Sep. 26th, 2015

randy_byers: (brundage)
Infernal Desire Machines.jpgAngela Carter's The Infernal Desire Machines of Doctor Hoffman is a ferociously intellectual novel, and I'm frankly not sure I'm fully up to the task of analyzing it. The story concerns an assault on reality by Doctor Hoffman and his infernal desire machines, which cause imaginary things to appear real. The protagonist, Desiderio, is a government functionary who is more or less impervious to this assault, and he is sent by the uber-rationalist Minister of Determination to assassinate Hoffman. Complicating matters is that Desiderio is hot for Hoffman's unattainable and shape-shifting daughter, Albertine. He embarks on what even the novel itself calls a picaresque journey through a fantastic realm in which his goals are constantly transformed, but in the end (as he tells you in the beginning) he gets his man and restores the world to unmagical realism.

So much for the plot, and I have to say that for a ferociously intellectual novel it really does tell a story -- even an adventure story, an old-time romance of sorts. There's plenty of sex, quite a bit of death, gunshots, narrow escapes, river boats, exotic tribes, pirates, landslides, cannibals, centaurs, you name it. There's a bit of Gulliver's Travels to it (and at least one direct reference to the same), a bit of Heart of Darkness (probably including the racism), and more than a bit of the quest for the Holy Grail. It's a Romance, but it's very anti-Romantic too. It's about desire and how it mediates our perception of what is real, and about how the object of our desire is always out of reach. It's about love and death, and the love of death.

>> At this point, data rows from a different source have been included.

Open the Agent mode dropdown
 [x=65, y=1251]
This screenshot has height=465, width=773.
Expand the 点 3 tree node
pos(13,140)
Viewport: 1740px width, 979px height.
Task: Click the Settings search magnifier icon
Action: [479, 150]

Jeff Vandermeer has called it "the finest surrealist novel of the past 30 years" (which dates the comment, since the novel is now over 40 years old), and it does seem Surrealist in a pretty direct sense, not just the common sense of surrealist as something weird or dreamlike. It is about irrationality and the human predisposition to it, about the fragility or artifice of meaning and causality, about the bestial impulses that we try to paper over with morality, decorum, and reason. It flaunts taboos and any sense of the obscene, and it features a character in the Count who seems clearly modeled on the Marquis de Sade -- a self-aggrandizing champion of the overthrow of all civilized hypocrisy. In fact, it feels very French to me in the way it embraces critical theory and uses it to tear down consensual understandings of reality through proclamations of the self-annihilating nature of ideas. Characters speak in manifestos, thrusting their theories into the soft underbelly of common sense.

As a bravura performance, it's impressive, but at times I found it exhausting in the same way I find Samuel R. Delany's exploration of critical theory and French philosophy exhausting. As I've said before, Carter's last two novels, Nights at the Circus and Wise Children, have a warmer, more humanistic feel to them, and perhaps I'm showing my age in preferring their more accepting view to the testier feel of The Infernal Desire Machines and The Passion of New Eve. That said, I was completely fascinated by Carter's wild imagination in this one, and her ability to shift not only from one remarkably strange setting to another but also to shift literary modes as she did so. Science fiction, romance, surrealism, fable, myth, magical realism, erotic daydream, philosophical treatise, swashbuckling adventure -- all are grist for her literary mill, and she seems to handle all these modes, and the blending of them, with ease. She has a real genius for synthesizing her different obsessions, and the flipside of the uncomfortably challenging nature of this work (as with Delany's) is that the lack of easy answers is invigorating. Once again she pries open the contradictions of desire, and while she folds it into a melancholy that feels comfortably familiar, she never settles for a nostalgic sense of loss or separation. Desire for Carter is uncontainable, unfathomable, disruptive. It makes monkeys of us all, and there's something magical in that transformation.